That makes the audit directly comparable to an RDP claim. This is one of the central conceptual advances of the paper. Rather than auditing DP indirectly through a particular attack heuristic, the paper audits the same mathematical object that appears in the privacy definition: the Rényi divergence between neighboring output distributions.

From DP to Rényi DP

Pure/approximate differential privacy says that a randomized mechanism $M$ is $(\varepsilon,\delta)$ -DP if, for all neighboring datasets $D,D'$ and all measurable events $S$ ,

$Pr[M(D)\in S]\leq e^\varepsilon Pr[M(D')\in S]+\delta.$

Rényi differential privacy instead bounds the Rényi divergence between the output distributions:

$D_\alpha(M(D)\Vert M(D')) \leq \varepsilon_\alpha,$

for a Rényi order $\alpha>1$ . In our paper, we recall this definition and notes that RDP can be converted back into approximate DP using the standard conversion: if a mechanism satisfies $(\alpha,\varepsilon_\alpha)$ -RDP, then it also satisfies $(\varepsilon_\alpha+\log(1/\delta)/(\alpha-1),\delta)$ -DP.

RDP is particularly useful for machine learning because privacy loss accumulates over many iterations of training.
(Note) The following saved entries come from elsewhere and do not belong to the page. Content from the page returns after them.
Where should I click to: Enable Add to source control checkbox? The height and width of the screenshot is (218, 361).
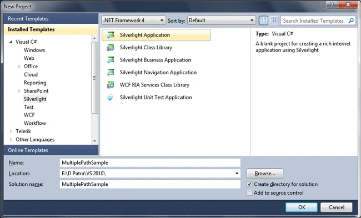click(249, 192)
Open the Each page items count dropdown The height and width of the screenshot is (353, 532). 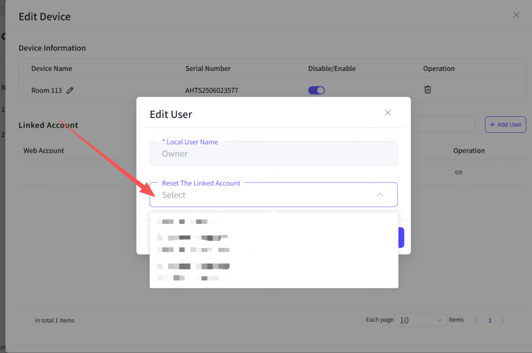point(420,320)
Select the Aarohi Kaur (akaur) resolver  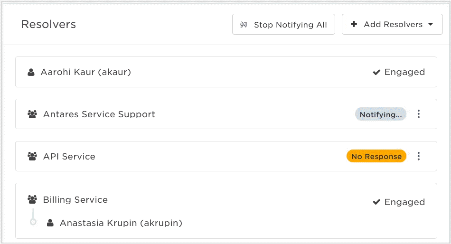coord(226,72)
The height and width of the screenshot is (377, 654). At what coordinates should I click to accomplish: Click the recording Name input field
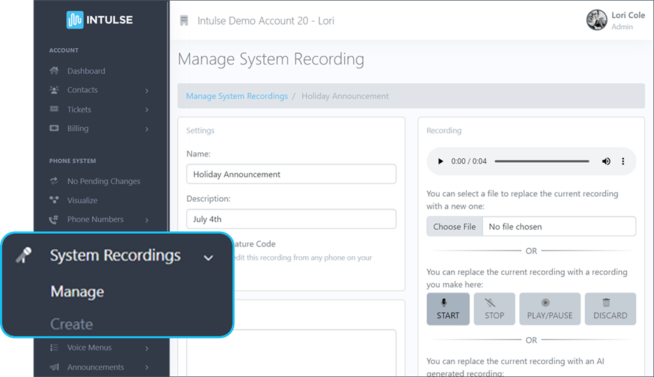291,174
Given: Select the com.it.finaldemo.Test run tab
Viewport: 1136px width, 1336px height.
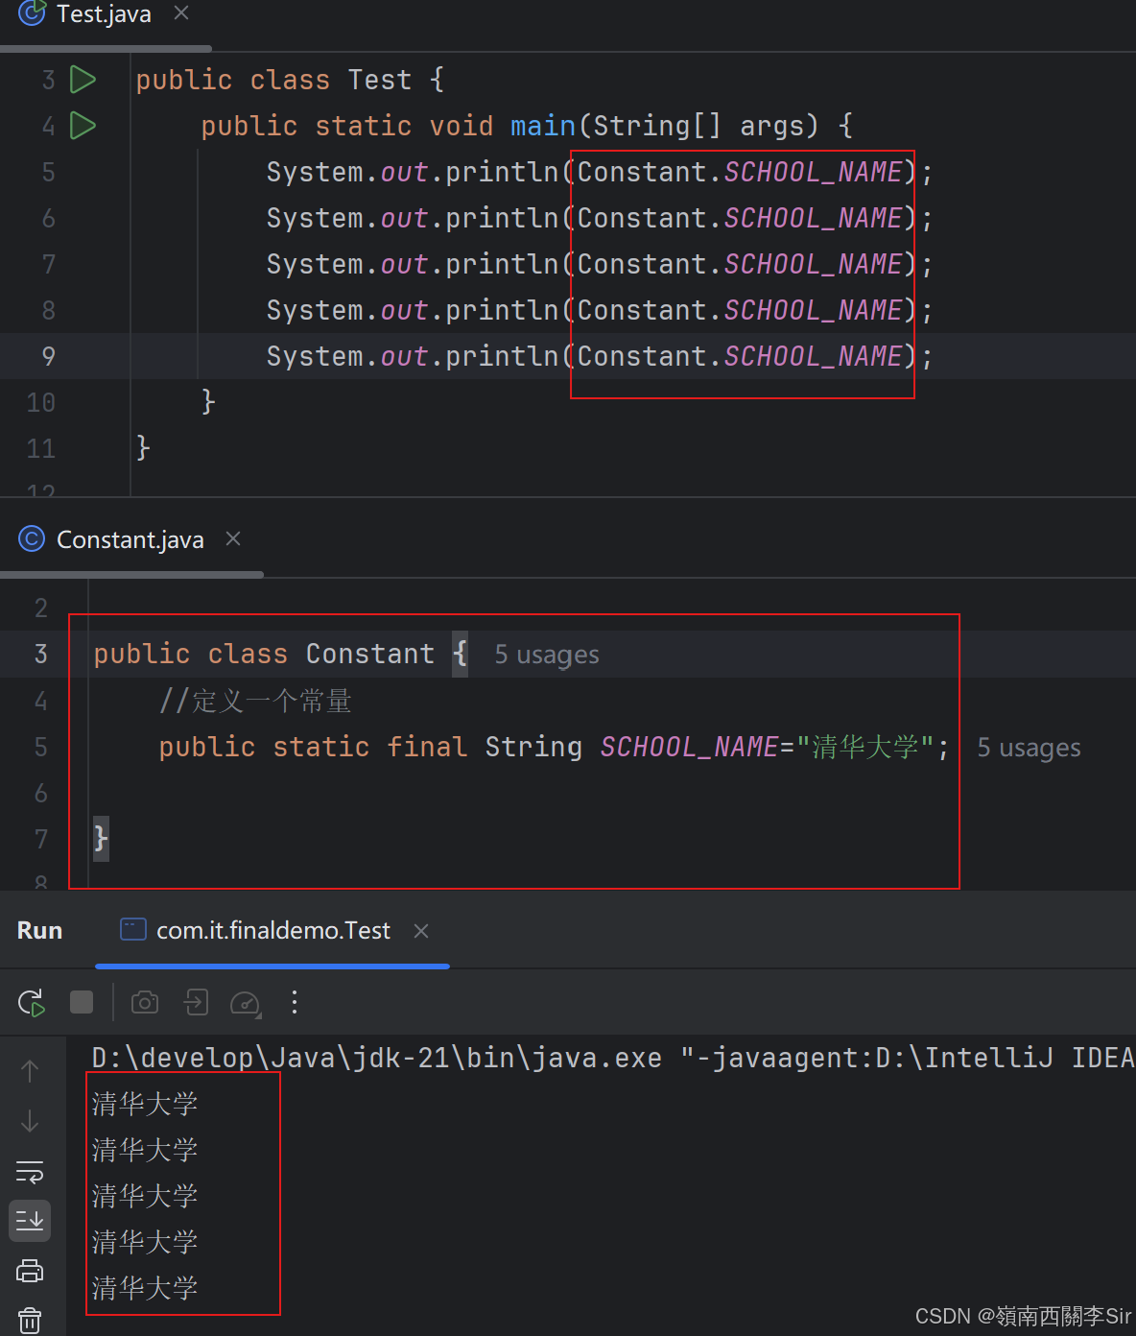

DP-SGD may run for hundreds or thousands of steps. RDP gives a convenient and often tight way to account for this composition. That is why modern DP-SGD analyses often report privacy through an RDP accountant, even if the final result is converted into $(\varepsilon,\delta)$ -DP. But this creates a mismatch in the auditing literature. Many prior audits were designed around pure or approximate DP, membership inference, data poisoning, or hypothesis testing formulations. These are valuable, but they do not directly estimate the RDP quantity that modern privacy accountants actually track. The paper argues that this is a gap: if deployed systems claim RDP guarantees, then auditors should be able to audit RDP directly.

The black-box auditing setting

The paper focuses on black-box auditing. In this setting, the auditor does not inspect the internal gradients, random noise, or intermediate training trajectory. Instead, the auditor can choose inputs, run the training mechanism, and observe outputs or post-processed outputs.

For DP-SGD, the black-box audit proceeds roughly as follows: The auditor chooses a canary example $(x',y')$ . The mechanism is trained repeatedly on a dataset $D$ without the canary and on the neighboring dataset $D\cup{(x',y')}$ with the canary. After training, the auditor measures the loss of the trained model on the canary. This produces two empirical distributions of losses: one from canary-absent training and one from canary-present training. The audit then estimates the Rényi divergence between these two loss distributions. This is a natural black-box attack because if the model behaves differently on the canary depending on whether it was included in training, then the canary has influenced the learned model. In privacy terms, the output distributions $M(D)$ and $M(D')$ are distinguishable.

The paper also uses a technique from prior work: worst-case initialization [3]. DP-SGD’s privacy guarantee is unaffected by the choice of initial parameters before private training, so the auditor can choose initial parameters that make training more sensitive to the canary. The paper follows the method of crafting such initializations by pretraining on a separate part of the dataset. This increases the statistical power of the audit while remaining within a black-box threat model. Again, this is analogous to cryptanalysis: a cryptanalyst often chooses adversarial plaintexts, messages, or protocol inputs to expose weaknesses. Here, the privacy auditor chooses a canary and initialization that make the privacy loss easier to detect.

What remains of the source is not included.